Start of GIVEN PASSAGE
One of the key limitations of our data is the difficulty in objectively comparing 2 versions of a manuscript. Our approach revealed that computational approaches comparing textual changes at string level do not predict the extent of change interpreted by human readers. For example, we discovered abstracts that contained many textual changes (such as rearrangements) that did not impact on the conclusions and were scored by annotators as having no meaningful changes. By contrast, some abstracts that underwent major changes as scored by annotators were found to have very few textual changes. This demonstrates the necessity that future studies will focus on more semantic NLP approaches when comparing manuscripts that go beyond shallow differences between strings of texts [37]. Recent research has begun to explore the potential of word embeddings for this task (see, for instance, [14]), and Knoth and Herrmannova have even coined the term “semantometrics” [32] to describe the intersection of NLP and scientometrics. Nevertheless, the difficulty when dealing with such complex semantic phenomena is that different assessors may annotate changes differently. We attempted to develop a robust set of annotation guidelines to limit the impact of this. Our strategy was largely successful, but we propose a number of changes for future implementation. We suggest simplifying the categories (which would reduce the number of conflicting annotations) and conducting robust assessments of inter-annotator consistency. To do this, we recommend that a training set of data are utilised before assessors annotate independently. While this strategy is more time consuming (due to the fact that annotator might need several training trials before reaching a satisfying agreement), in the long run, it is a more scalable strategy as there will be no need of a meta-annotator double-checking all annotations against the guidelines, as we had in our work.
End of GIVEN PASSAGE
Start of DATASET EXCERPT
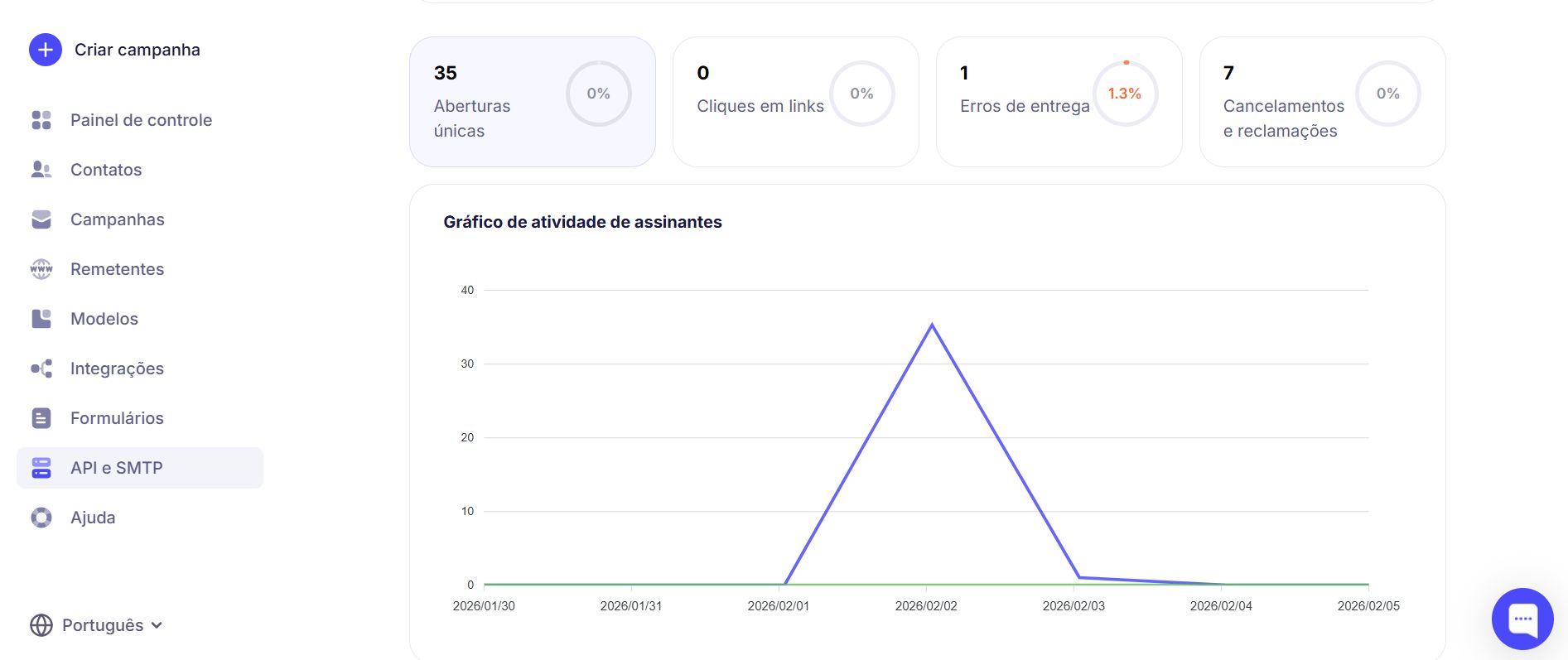Go to the Contatos menu item
This screenshot has height=660, width=1568.
[106, 170]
End of DATASET EXCERPT
Carry on the discussion of comparing two versions of a manuscript, starting after its last sentence about the meta-annotator.

Our data analysing abstracts suggest that the main conclusions of 93% of non-COVID-19–related life sciences articles do not change from their preprint to final published versions, with only 1 out of 184 papers in our analysis contradicting a conclusion made by its preprint. These data support the usual caveats that researchers should perform their own peer review any time they read an article, whether it is a preprint or published paper. Moreover, our data provide confidence in the use of preprints for dissemination of research.
Methods
Preprint metadata for bioRxiv and medRxiv
Our preprint dataset is derived from the same dataset presented in version 1 of Fraser and colleagues [11]. In brief terms, bioRxiv and medRxiv preprint metadata (DOIs, titles, abstracts, author names, corresponding author name and institution, dates, versions, licenses, categories, and published article links) were obtained via the bioRxiv Application Programming Interface (API; https://api.biorxiv.org). The API accepts a “server” parameter to enable retrieval of records for both bioRxiv and medRxiv. Metadata was collected for preprints posted September 4, 2019 to April 30, 2020 (n = 14,812). All data were collected on May 1, 2020. Note that where multiple preprint versions existed, we included only the earliest version and recorded the total number of following revisions. Preprints were classified as “COVID-19 preprints” or “non-COVID-19 preprints” on the basis of the following terms contained within their titles or abstracts (case insensitive): “coronavirus,” “covid-19,” “sars-cov,” “ncov-2019,” “2019-ncov,” “hcov-19,” and “sars-2.”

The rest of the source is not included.